Keras 深度学习库

关于

据说pylearn2停止开发了,当时觉得pylearn2虽然编码少,但是配置和文档使用不便,而且和其他库的融合
也不方便。后来看到有人推荐keras,了解了一下,发现很不错。他的底层编译采用theano,现在也加入
tensorflow的支持。并且还可以与scikit-learn融合,将keras的模型包装成scikit-learn
里面的模型。基于这两点,决定学习这个库,初试了一下,感觉很不错。

快速入门 Step by step

快速入门教程参考官方文档http://keras.io

Step1. 创建Sequential模型,通过Sequential.add方法添加层。

from keras.models import Sequential
model = Sequential()

from keras.layers import Dense, Activation
model.add(Dense(output_dim=64, input_dim=100))
model.add(Activation("relu"))
model.add(Dense(output_dim=10))
model.add(Activation("softmax"))

Step2. 编译模型,可以指定优化方法和损失函数等

model.compile(loss='categorical_crossentropy', optimizer='sgd',
             metrics=['accuracy'])

Step3. 调用fit方法训练模型,这里采用随机生成的数据

x_train = np.random.randn(1000,100)
y_labels = np.random.randint(0,10,size=(1000,))
y_train = np.zeros((1000,10))
y_train[range(1000), y_labels] = 1

model.fit(x_train, y_train, nb_epoch=5, batch_size=20)

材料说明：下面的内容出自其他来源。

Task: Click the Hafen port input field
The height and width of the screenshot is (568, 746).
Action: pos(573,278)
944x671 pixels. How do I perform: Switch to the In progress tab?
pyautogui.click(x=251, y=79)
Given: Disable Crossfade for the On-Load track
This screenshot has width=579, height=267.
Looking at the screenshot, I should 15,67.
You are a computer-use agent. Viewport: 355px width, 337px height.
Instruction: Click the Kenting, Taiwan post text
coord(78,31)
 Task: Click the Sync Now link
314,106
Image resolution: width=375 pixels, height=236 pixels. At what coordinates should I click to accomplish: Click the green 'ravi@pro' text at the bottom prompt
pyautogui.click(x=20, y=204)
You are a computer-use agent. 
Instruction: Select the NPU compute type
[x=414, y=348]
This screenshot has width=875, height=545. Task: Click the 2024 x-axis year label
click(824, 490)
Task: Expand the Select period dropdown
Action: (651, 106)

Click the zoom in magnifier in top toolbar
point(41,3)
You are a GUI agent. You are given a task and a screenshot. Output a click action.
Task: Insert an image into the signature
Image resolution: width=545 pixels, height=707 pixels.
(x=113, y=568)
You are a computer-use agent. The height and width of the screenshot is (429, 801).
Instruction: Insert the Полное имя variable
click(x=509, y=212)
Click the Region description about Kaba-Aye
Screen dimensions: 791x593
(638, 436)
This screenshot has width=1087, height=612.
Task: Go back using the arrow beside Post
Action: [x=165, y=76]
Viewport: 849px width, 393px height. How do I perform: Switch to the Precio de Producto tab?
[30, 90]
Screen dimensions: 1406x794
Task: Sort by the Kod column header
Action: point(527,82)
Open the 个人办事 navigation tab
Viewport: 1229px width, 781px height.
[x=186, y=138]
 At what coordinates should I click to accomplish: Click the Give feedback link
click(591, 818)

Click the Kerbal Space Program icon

Step 4. 模型预测,这里采用另一组随机生成的数据

x_test = np.random.randn(1000,100)
y_labels = np.random.randint(0,10,size=(1000,))
y_test = np.zeros((1000,10))
y_test[range(1000), y_labels] = 1

classes = model.predict_classes(x_test, batch_size=20)
proba = model.predict_proba(x_test, batch_size=20)

配置

配置文件 ~/.keras/keras.json

Sequential model

所谓Sequential模型,就是多个layer的线性堆叠。可以通过构造函数创建一个多层的序列模型,
也可以通过.add()方法添加层。

## 通过构造函数创建模型,参数是 List[Model]
model = Sequential([
    Dense(32, input_dim=784),
    Activation('relu'),
    Dense(10),
    Activation('softmax'),
])
## 通过 .add() 添加层
model = Sequential()
model.add(Dense(32, input_dim=784))
model.add(Activation('relu'))
model = Sequential()
model.add(Dense(32, input_shape=(784,)))

model = Sequential()
model.add(Dense(32, batch_input_shape=(None, 784)))
# note that batch dimension is "None" here,
# so the model will be able to process batches of any size.

model = Sequential()
model.add(Dense(32, input_dim=784))


## 3D
model = Sequential()
model.add(LSTM(32, input_shape=(10, 64)))
model = Sequential()
model.add(LSTM(32, batch_input_shape=(None, 10, 64)))
model = Sequential()
model.add(LSTM(32, input_length=10, input_dim=64))

Sequential model 的属性和方法

The Merge layer

可以通过 merge Layer 将多个输出融合到一起。融合的模式可以选择:

from keras.layers import Merge

left_branch = Sequential()
left_branch.add(Dense(32, input_dim=784))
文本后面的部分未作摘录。